Selon un diplomate de l'UE qui a préféré garder l'anonymat, il n'est pas surprenant que Bucarest lance des avertissements en amont de la décision de l'Union. Apparemment, la présidence hongroise de l'UE est favorable à Sofia et Bucarest, a-t-il ajouté.

La Bulgarie est également membre de l'OIF. Toutefois, la tactique du pays concernant son adhésion à Schengen est celle de l'apaisement vis-à-vis de Paris et Berlin et non celle de la provocation. M. Severin a déclaré que Bucarest était déçue de l'attitude de Sofia, mais il a précisé que cela n'avait pas beaucoup d'importance pour son pays.

A la demande d'EURACTIV, le cabinet du ministre chargé des affaires européennes, Laurent Wauquiez, a fait le commentaire suivant : « C'est une parole isolée, qui n'est pas la position officielle du gouvernement roumain », indique-t-on au cabinet du ministre.

Schengen est un village à la frontière entre le Luxembourg, la France et l’Allemagne, où un accord a été signé en 1985 pour abolir progressivement les contrôles aux frontières communes entre ces pays, les Pays-Bas et la Belgique.

Progressivement, le processus s’est approfondi. En 1995, les contrôles aux frontières ont été abolis entre la Belgique, l’Allemagne, la France, le Luxembourg, les Pays-Bas, l’Espagne et le Portugal.
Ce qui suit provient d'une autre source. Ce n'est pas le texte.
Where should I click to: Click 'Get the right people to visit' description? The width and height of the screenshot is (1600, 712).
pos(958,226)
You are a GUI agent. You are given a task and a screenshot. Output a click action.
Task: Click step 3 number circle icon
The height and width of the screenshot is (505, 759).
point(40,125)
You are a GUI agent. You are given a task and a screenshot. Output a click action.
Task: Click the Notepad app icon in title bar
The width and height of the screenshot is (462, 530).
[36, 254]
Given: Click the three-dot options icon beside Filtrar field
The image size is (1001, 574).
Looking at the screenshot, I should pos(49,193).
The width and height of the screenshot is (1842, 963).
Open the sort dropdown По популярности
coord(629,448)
Aujourd’hui, l’espace Schengen de libre circulation consiste en 25 États membres : 22 pays de l’UE (tous sauf la Bulgarie, la Roumanie, l’Irlande, le Royaume-Uni et Chypre) ainsi que trois pays associés : la Norvège, l’Islande et la Suisse. Le Danemark a signé les accords de Schengen mais a gardé la liberté de ne pas en appliquer certaines mesures.

Le Royaume-Uni et l’Irlande ont décidé de rester en dehors de l’espace Schengen.
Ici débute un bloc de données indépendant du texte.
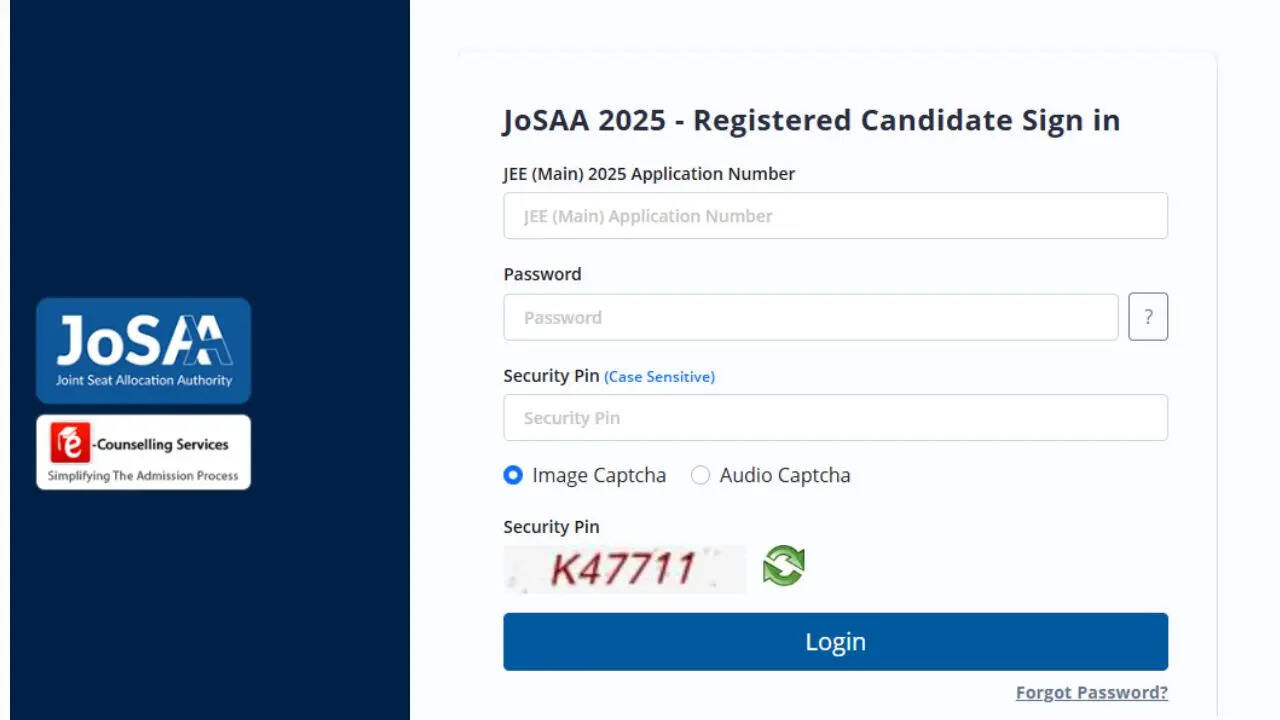
Task: Click into the Password input field
Action: (810, 317)
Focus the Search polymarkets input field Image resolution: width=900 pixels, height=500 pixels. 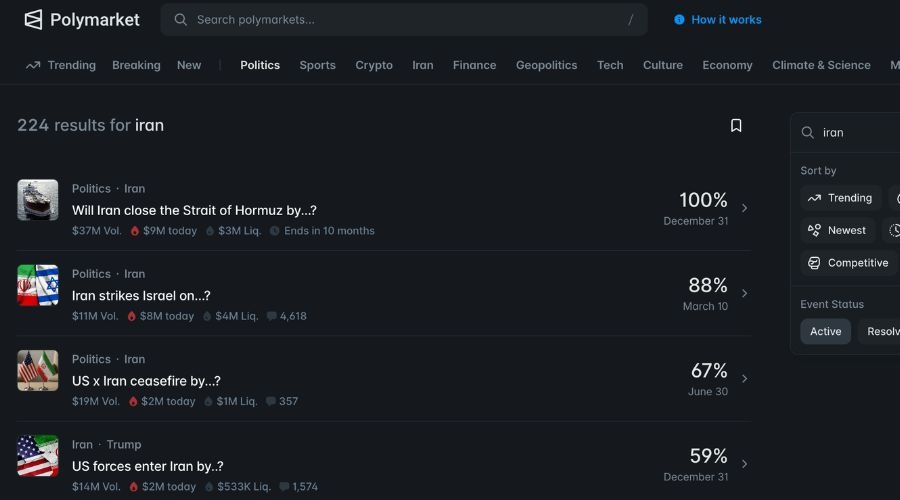400,19
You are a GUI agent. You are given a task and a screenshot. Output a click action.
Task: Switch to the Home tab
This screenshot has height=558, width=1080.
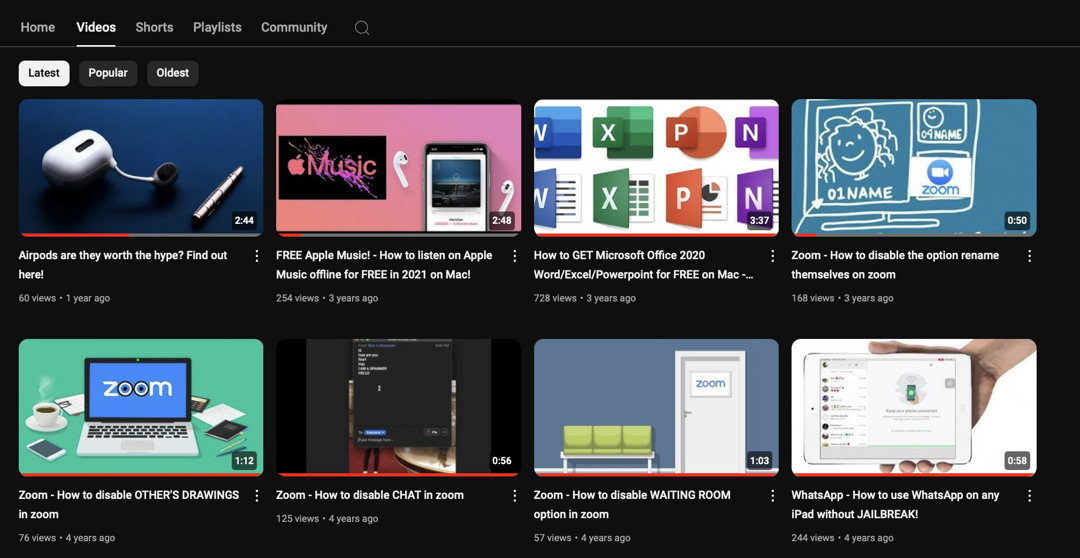click(38, 27)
La Roumanie et la Bulgarie, qui ont rejoint l’UE en 2007, demeurent en-dehors de l’accord en raisons de lacunes dans leurs systèmes judiciaires et leurs services de police. Les deux pays ont été placés sous un système de surveillance spécial, appelé Mécanisme de coopération et de vérification.

En septembre 2010, les ministres des affaires européennes de l’UE ont décidé d’étendre la surveillance pour une année supplémentaire.